I would recoil from such a speech, but the public probably would not.
The American public currently has a weak expectation of privacy in their electronic communications. But they make virtually no meaningful demand for that privacy. Thwarting terror attacks are a much higher priority to them. Want evidence of that? Well, the body-conscious, vain, generally out-of-shape American public routinely submits to electronic strip searches to get onto airplanes. You think they care if someone's screening their calls to catch Abu Shahid?
They would accept that argument. And with that acceptance, the expectations of privacy and the notion of what "reasonable" searches are would be, in short order, redefined --- those rights being explicitly predicated on contemporary mores by the Constitution.

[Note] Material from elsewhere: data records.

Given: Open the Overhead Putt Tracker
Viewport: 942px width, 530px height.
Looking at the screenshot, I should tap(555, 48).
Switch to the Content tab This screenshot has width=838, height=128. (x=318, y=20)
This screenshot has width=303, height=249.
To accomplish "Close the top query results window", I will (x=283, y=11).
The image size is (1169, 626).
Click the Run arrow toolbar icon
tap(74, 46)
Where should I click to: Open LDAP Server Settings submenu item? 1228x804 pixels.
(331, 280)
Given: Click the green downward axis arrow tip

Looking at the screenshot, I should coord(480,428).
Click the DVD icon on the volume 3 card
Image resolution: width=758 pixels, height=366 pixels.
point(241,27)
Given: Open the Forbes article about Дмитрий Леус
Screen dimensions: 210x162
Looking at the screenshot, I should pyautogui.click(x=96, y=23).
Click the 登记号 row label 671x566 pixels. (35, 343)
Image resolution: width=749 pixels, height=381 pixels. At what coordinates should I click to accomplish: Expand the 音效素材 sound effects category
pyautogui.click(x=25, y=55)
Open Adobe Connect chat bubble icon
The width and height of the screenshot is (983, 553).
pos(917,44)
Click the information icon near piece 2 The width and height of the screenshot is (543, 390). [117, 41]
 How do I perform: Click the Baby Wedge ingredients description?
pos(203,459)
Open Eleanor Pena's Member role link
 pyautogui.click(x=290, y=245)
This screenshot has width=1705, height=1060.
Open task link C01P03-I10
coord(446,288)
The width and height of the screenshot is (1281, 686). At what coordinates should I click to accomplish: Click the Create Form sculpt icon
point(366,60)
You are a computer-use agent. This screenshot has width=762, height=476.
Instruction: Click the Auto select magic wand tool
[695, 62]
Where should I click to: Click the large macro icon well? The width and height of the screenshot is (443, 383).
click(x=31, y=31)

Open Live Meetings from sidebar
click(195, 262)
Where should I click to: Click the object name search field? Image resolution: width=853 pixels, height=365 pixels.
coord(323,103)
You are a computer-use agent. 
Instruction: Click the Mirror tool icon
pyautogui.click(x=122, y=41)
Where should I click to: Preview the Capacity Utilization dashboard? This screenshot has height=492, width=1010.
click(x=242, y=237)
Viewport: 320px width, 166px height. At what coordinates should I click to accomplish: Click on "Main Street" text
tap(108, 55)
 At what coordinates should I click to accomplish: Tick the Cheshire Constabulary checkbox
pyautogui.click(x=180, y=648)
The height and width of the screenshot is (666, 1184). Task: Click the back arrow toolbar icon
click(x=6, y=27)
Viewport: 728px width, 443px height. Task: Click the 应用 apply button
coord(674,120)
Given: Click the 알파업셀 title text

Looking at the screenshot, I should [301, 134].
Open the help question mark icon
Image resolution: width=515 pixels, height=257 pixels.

When I look at it from this angle, it becomes apparent that while privacy is inconvenient to the USG, and something they feel they have to work around, it's not something they're intent on eliminating. Despite the rhetoric from the tech punditry, the USG has not stated that it's reasonable for them to surveil US citizens; their defense has instead been that they are not surveilling them. I too think that's a falsehood, but it's truth or falsity is not the only thing that matters about it.
By covertly erecting systems that end privacy (and attacking privacy tools like Tor), they are, in effect, ending privacy (without hurting the "US is a champion of freedom" brand to the same degree that explicitly ending privacy would do).
That feels a bit privacy invading, but there wasn't much fuss over it when it was introduced.
What do you mean by "not universal"?
> The U.S. government has been collecting digital fingerprints and photographs of nearly all non-citizens aged 14 and up entering the country since 2004, officials said, in a Homeland Security program called US-VISIT, at a cost of $1.7 billion.
They are very hard-working, of course: they're on a mission to save the world!